Emotional dysregulation can occur with various mental health conditions other than PTSD and CPTSD. Some of these conditions have also been linked with a history of trauma.

Bipolar disorder

Bipolar disorder is a mood disorder that involves extreme shifts in mood, which can be considered a form of emotional dysregulation.

Depending on the type of bipolar disorder you have, you may experience:

  • Mania: a state of heightened mood, excess energy, and high self-esteem.
  • Hypomania: a state similar to mania but with less extreme symptoms.
  • Depression: a state of low mood, fatigue, and hopelessness.
  • Mixed features: where symptoms of mania and depression occur simultaneously.
  • Psychosis: some people experience bipolar disorder with psychotic features, which involves a loss of contact with reality, such as delusions or hallucinations.

People with bipolar disorder may also experience executive dysfunction, which can involve reduced impulse control, difficulty with multitasking, and being easily distracted.

Borderline personality disorder

Emotional instability is a hallmark feature of borderline personality disorder (BPD). This condition involves:

  • experiencing unstable and intense emotions
  • unstable relationships
  • unstable self-image
  • frantic efforts to avoid abandonment
  • inappropriate or disproportionate anger

In the International Classification of Diseases (ICD-11), a diagnostic manual developed by the World Health Organization, BPD is known as emotionally unstable personality disorder (EUPD).

BPD is an often misunderstood and stigmatized condition that is often rooted in childhood trauma.

Though emotional dysfunction is difficult to manage, various therapies can help you move toward healing.

Psychotherapy (talk therapy) involves working with a licensed therapist to understand and process your emotions.

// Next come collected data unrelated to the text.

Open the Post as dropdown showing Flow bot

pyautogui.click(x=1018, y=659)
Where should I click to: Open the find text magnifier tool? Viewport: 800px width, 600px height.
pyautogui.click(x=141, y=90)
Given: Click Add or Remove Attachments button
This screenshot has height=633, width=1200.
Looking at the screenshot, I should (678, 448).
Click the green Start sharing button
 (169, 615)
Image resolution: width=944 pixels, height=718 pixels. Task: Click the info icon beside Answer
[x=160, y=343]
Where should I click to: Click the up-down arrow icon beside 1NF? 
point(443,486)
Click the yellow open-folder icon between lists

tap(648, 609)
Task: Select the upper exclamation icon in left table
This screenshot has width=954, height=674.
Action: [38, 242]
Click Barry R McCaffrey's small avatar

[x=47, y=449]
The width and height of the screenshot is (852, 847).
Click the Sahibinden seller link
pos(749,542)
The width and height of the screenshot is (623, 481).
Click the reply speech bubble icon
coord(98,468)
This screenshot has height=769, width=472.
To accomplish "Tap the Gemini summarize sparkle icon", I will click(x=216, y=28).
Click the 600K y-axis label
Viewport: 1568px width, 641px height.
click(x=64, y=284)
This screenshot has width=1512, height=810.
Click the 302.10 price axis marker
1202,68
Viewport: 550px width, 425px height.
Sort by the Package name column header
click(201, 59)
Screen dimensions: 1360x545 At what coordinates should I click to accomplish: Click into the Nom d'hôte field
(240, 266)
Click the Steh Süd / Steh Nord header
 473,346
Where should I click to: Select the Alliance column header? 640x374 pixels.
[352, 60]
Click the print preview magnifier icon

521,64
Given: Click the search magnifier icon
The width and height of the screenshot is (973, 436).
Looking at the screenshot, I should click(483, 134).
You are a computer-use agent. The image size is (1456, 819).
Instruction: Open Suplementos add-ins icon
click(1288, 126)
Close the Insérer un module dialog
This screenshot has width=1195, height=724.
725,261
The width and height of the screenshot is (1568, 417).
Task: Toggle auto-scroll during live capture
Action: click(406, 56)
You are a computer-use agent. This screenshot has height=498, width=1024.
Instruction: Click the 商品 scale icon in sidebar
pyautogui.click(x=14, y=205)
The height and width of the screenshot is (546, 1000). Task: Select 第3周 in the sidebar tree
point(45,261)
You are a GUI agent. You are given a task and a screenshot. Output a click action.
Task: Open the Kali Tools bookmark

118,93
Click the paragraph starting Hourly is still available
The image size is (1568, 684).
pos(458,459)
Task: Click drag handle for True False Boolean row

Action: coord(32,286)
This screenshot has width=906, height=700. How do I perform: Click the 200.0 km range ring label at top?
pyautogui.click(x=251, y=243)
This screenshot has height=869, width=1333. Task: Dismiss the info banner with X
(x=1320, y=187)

A therapist can help you learn coping skills to shift your emotional responses.

Cognitive behavioral therapy (CBT) may be especially effective because it focuses on adjusting distorted thought patterns that cause emotional distress.

Self-care techniques can also be incredibly helpful in dealing with CPTSD and emotional dysregulation. They can give you a sense of control and power over your emotions, which may help you to feel less overwhelmed.

Meditation and journaling can help you create some distance between your emotions and your reactions.

Deep breathing techniques can counteract the shallow breathing that often occurs as a side effect of the body’s fight, flight, freeze, or fawn response.

If you live with emotional dysregulation, you may feel overwhelmed and exhausted sometimes. The symptoms aren’t well understood, so trying to get clarity on your situation can be frustrating.

It can help to remember that you’re not alone, your trauma doesn’t define you, and you can learn to have more power over your emotions.

Developing a better understanding of where your emotional challenges come from can help you can find ways to take care of yourself without judgment.